> _WORK INSTRUCTIONS_
Copy the records from their start through the line that contains "Action: pyautogui.click(x=29, y=17)", changing "palette" to "toolbar" and leaving everything else unchanged. Leave the pictures out.

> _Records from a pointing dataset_
- - -
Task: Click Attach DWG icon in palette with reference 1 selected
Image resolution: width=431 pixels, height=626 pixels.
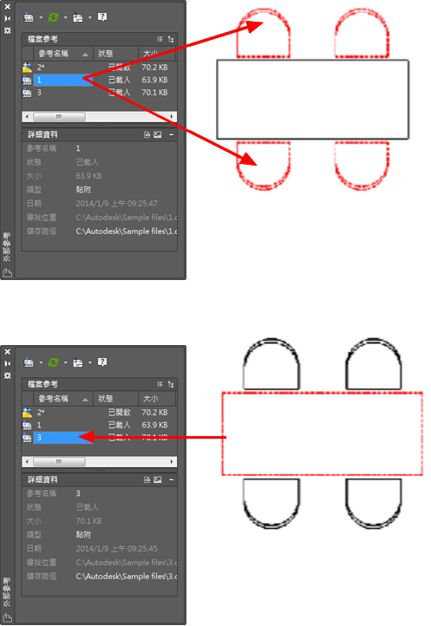Action: pyautogui.click(x=29, y=17)
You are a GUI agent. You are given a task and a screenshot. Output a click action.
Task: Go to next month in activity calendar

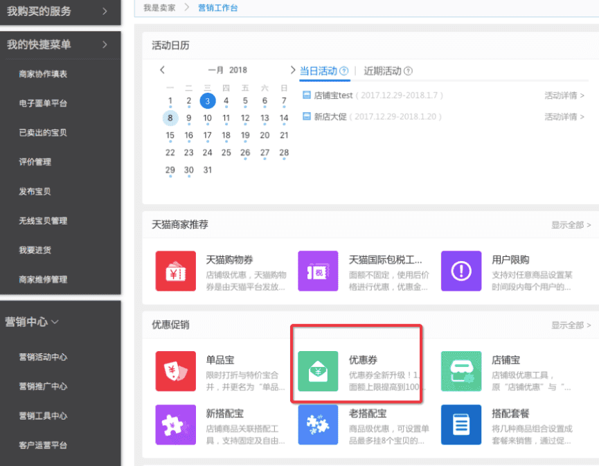click(x=292, y=70)
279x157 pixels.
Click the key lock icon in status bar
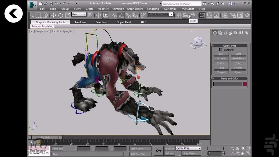tap(159, 151)
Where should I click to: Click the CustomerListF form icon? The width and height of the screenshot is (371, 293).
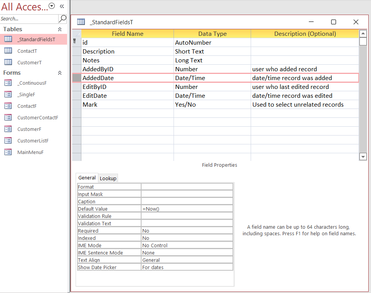[x=8, y=141]
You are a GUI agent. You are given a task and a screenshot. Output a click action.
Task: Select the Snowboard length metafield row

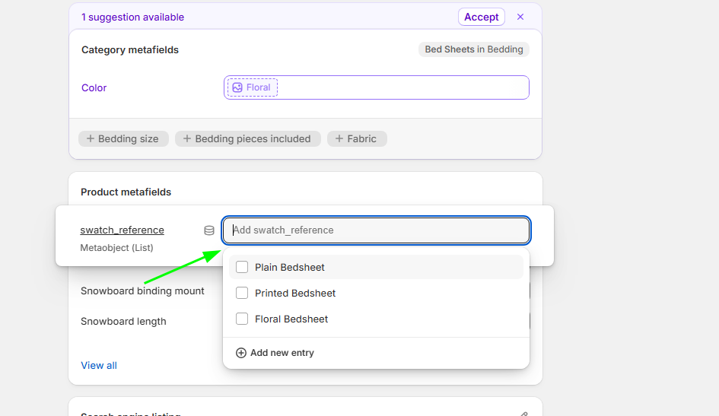pos(123,321)
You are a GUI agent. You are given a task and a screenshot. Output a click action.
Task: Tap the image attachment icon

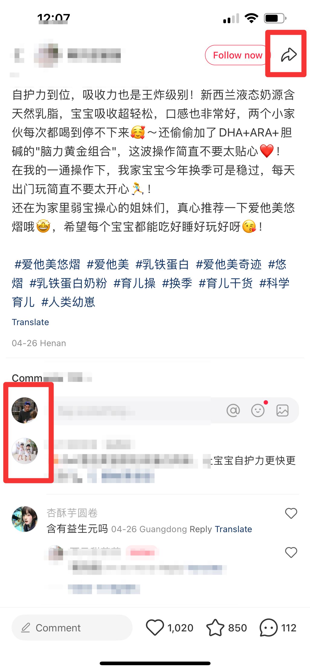coord(282,411)
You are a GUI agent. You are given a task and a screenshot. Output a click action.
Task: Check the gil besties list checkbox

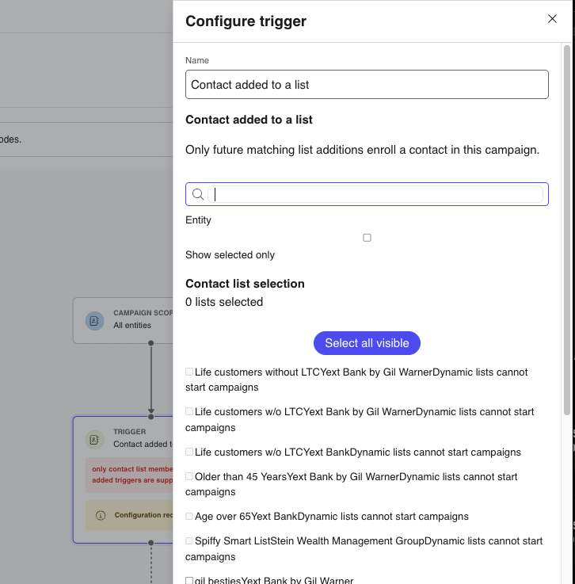pos(189,580)
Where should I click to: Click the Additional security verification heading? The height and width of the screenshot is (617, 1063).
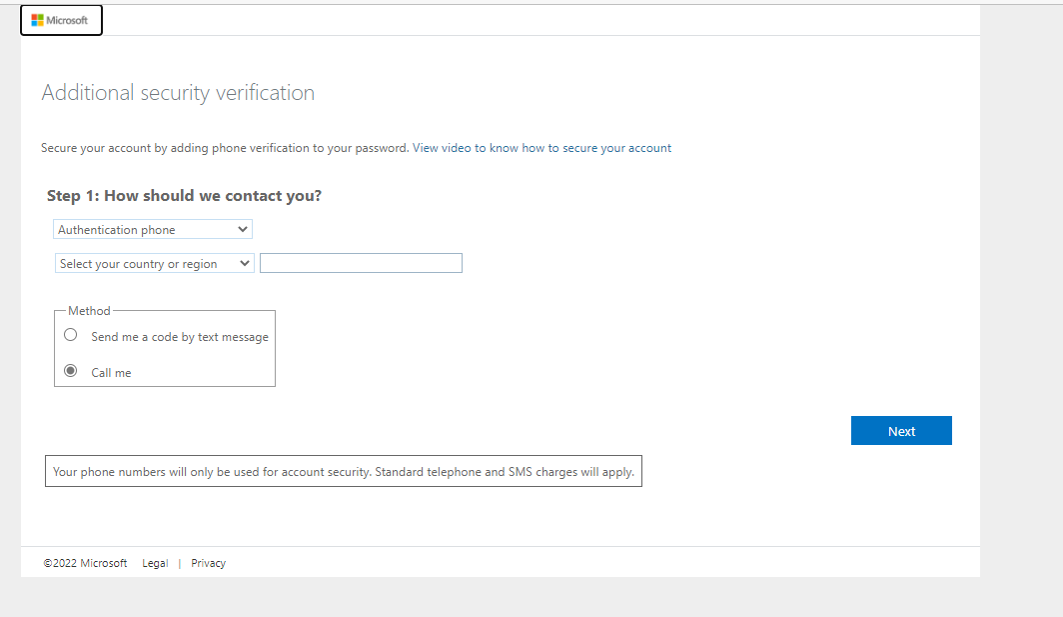pyautogui.click(x=178, y=93)

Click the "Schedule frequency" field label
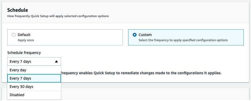[24, 53]
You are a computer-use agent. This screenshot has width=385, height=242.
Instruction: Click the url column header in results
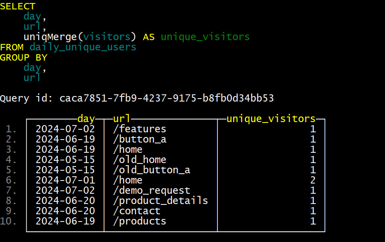click(x=122, y=119)
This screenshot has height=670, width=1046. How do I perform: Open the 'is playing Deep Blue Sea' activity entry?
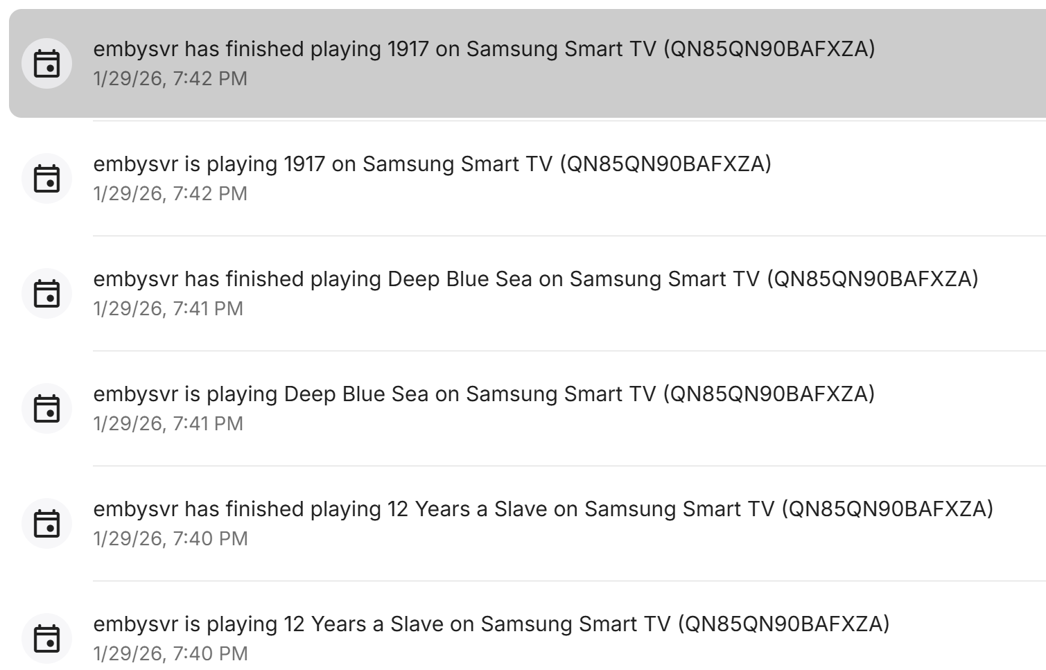click(x=484, y=394)
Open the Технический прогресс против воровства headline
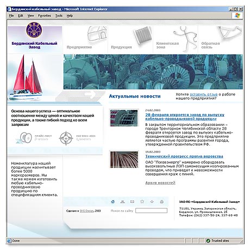This screenshot has width=250, height=248. 184,156
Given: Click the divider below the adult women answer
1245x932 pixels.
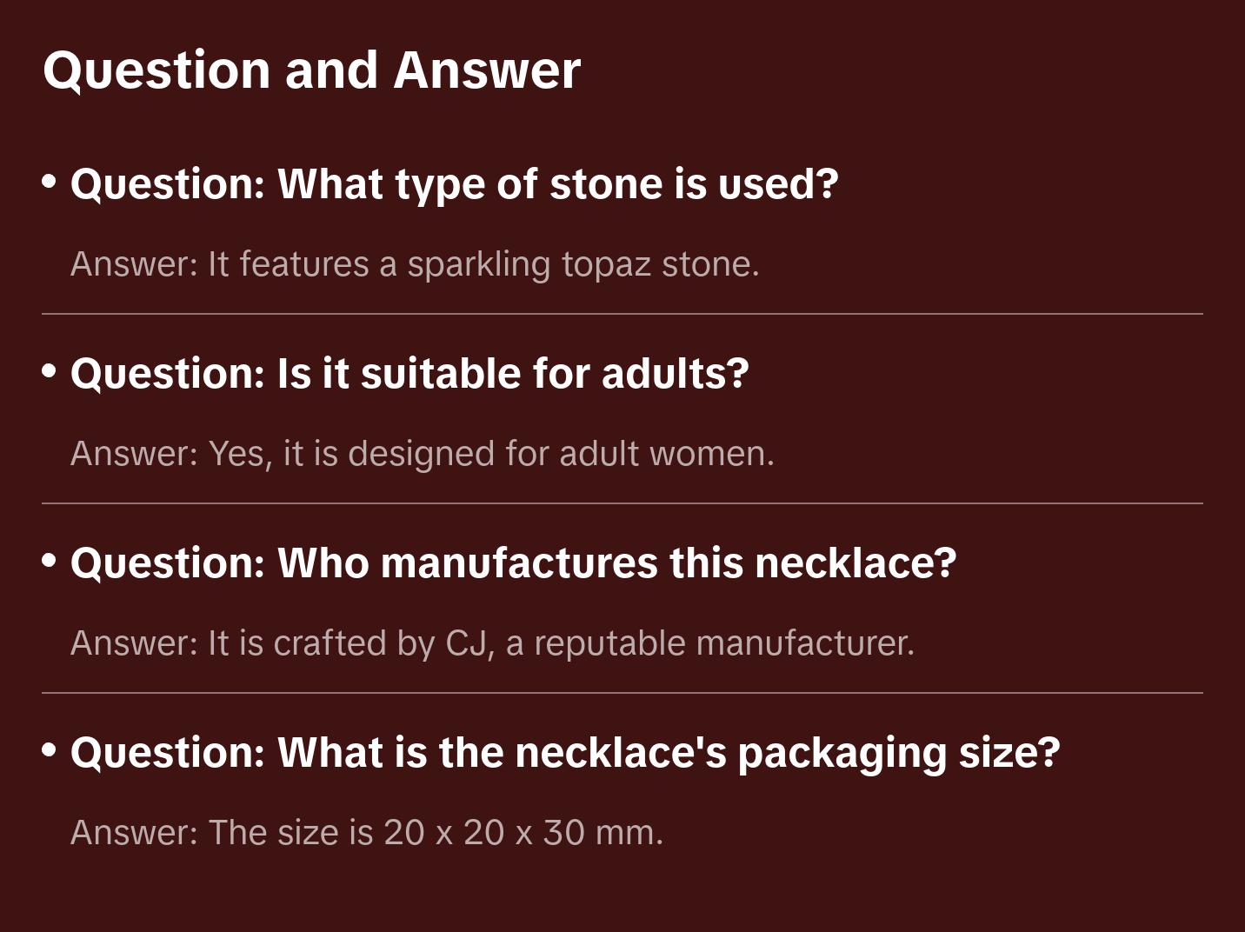Looking at the screenshot, I should tap(623, 503).
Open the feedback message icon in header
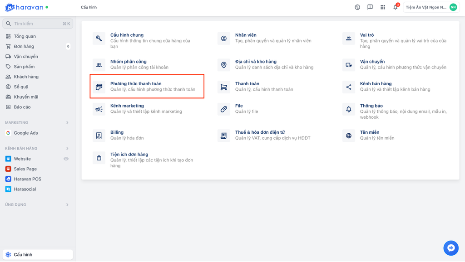Image resolution: width=465 pixels, height=262 pixels. pos(370,7)
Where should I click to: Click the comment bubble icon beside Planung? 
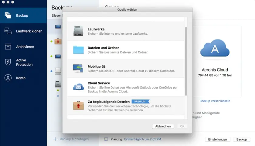tap(106, 139)
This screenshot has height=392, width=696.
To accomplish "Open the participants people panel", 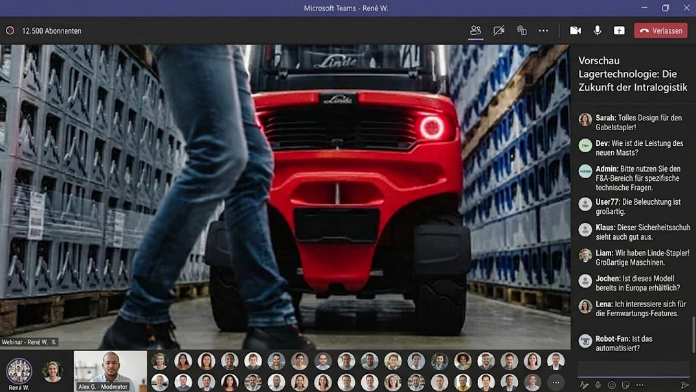I will (x=475, y=30).
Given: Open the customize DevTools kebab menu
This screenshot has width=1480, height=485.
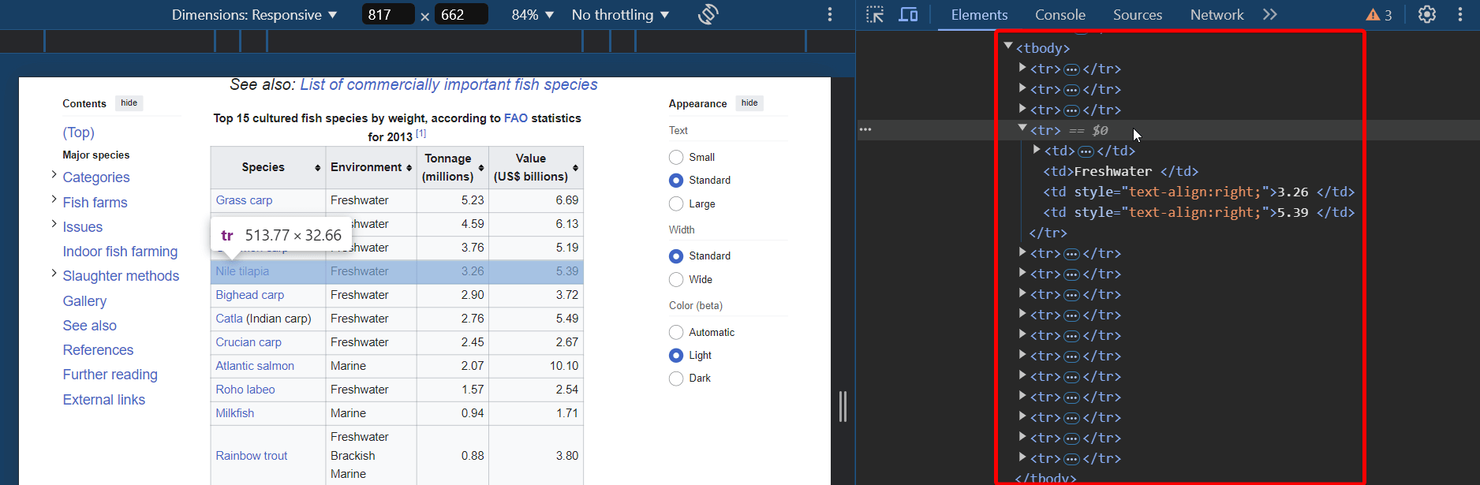Looking at the screenshot, I should click(x=1460, y=14).
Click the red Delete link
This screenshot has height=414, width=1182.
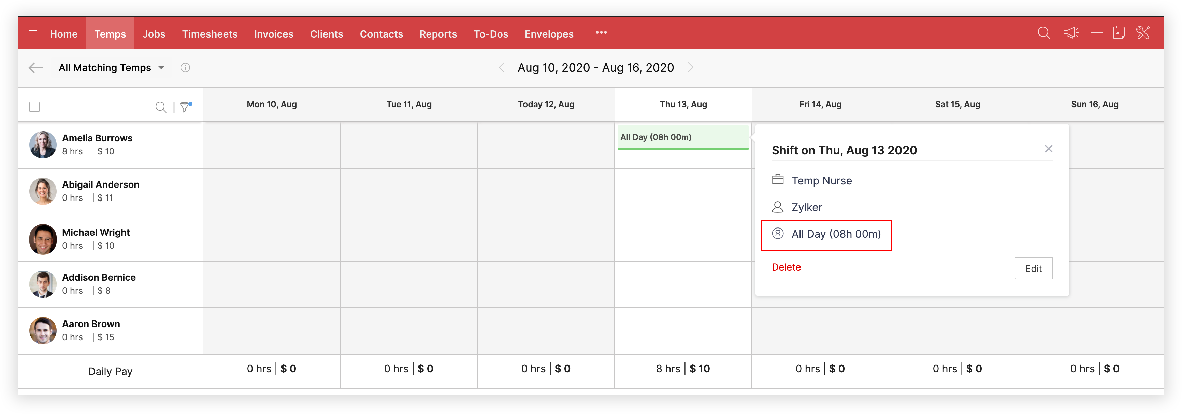click(786, 267)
- - -
> _OUTPUT BELOW_
Task: Click Attach DWG icon in toolbar with reference 1 selected
Image resolution: width=431 pixels, height=626 pixels.
Action: pyautogui.click(x=29, y=17)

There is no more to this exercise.